▸ **SOURCE TEXT**
——

- 12:17am I'll fall asleep soon.
- 12:51am Any minute now.
- 1:32am At least I'm getting some rest.
- 2.05am I’ve been awake for 2 and a half hours now
- 2.43am I’m going to be so useless tomorrow
Sound familiar? The resulting bloodshot eyes and Starbucks addiction are annoying enough, but more and more evidence links a lack of sleep to a drop in productivity not to mention health problems like extra pounds, depression, and even cancer.
The effects of sleep deprivation
Sleep makes us smarter and is one of the keys to unlocking our performance potential, yet researchers are finding that more than 10% of the population are chronically sleep deprived. Sleep is triggered by the hormone melatonin, but stress can disrupt melatonin's release. Given that 40% of workers in a recent study reported that their job was very or extremely stressful; it’s not surprising that a vast majority of the workforce are suffering from insomnia.

——

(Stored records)
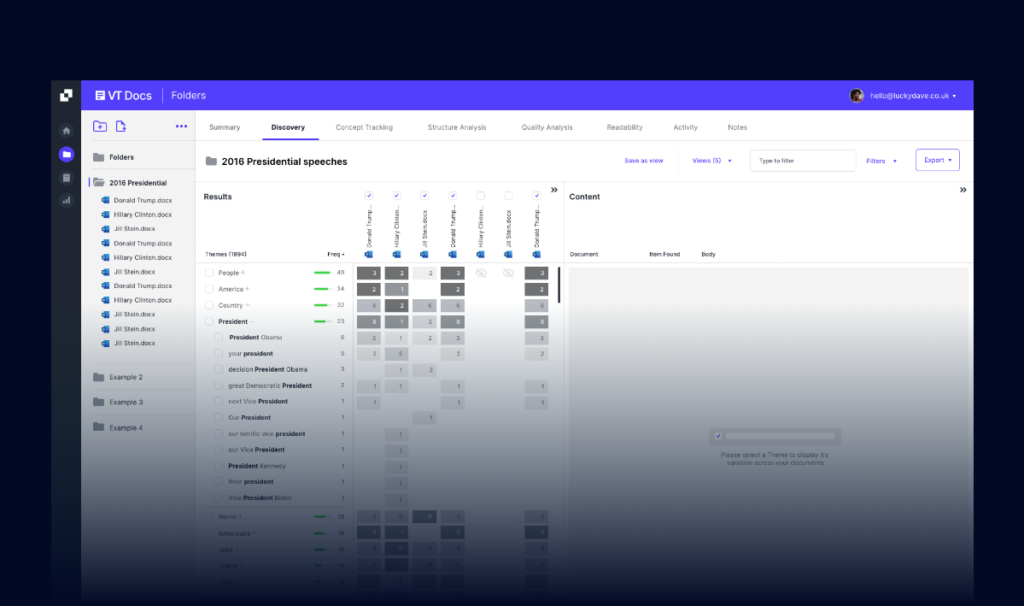Open the folders icon in left sidebar
This screenshot has width=1024, height=606.
pyautogui.click(x=66, y=154)
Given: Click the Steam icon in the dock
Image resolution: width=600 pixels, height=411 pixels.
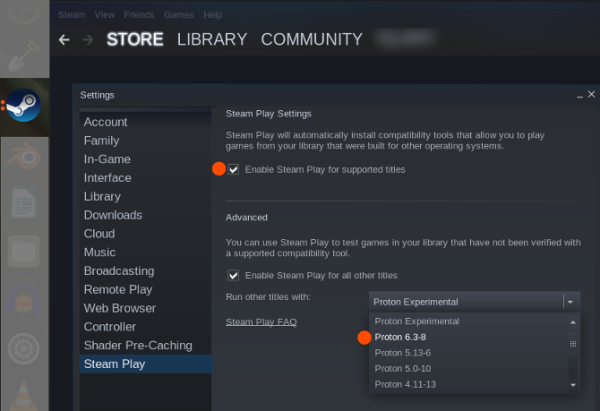Looking at the screenshot, I should pyautogui.click(x=23, y=107).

——

▸ **PROBLEMS AND TASKS**
[1] Quote the passage on sleep loss word for word, starting at the words "- 2.05am I’ve" and ending after the words "and even cancer.".
[2] According to the passage on sleep loss, why is it not surprising that most of the workforce suffers from insomnia? Answer in one to three sentences.
The records are not needed for anything here.

▸ **YOUR WRITTEN ANSWERS**
[1]
- 2.05am I’ve been awake for 2 and a half hours now
- 2.43am I’m going to be so useless tomorrow
Sound familiar? The resulting bloodshot eyes and Starbucks addiction are annoying enough, but more and more evidence links a lack of sleep to a drop in productivity not to mention health problems like extra pounds, depression, and even cancer.

[2] Sleep is triggered by the hormone melatonin, and stress can disrupt its release. In a recent study, 40% of workers said their job was very or extremely stressful.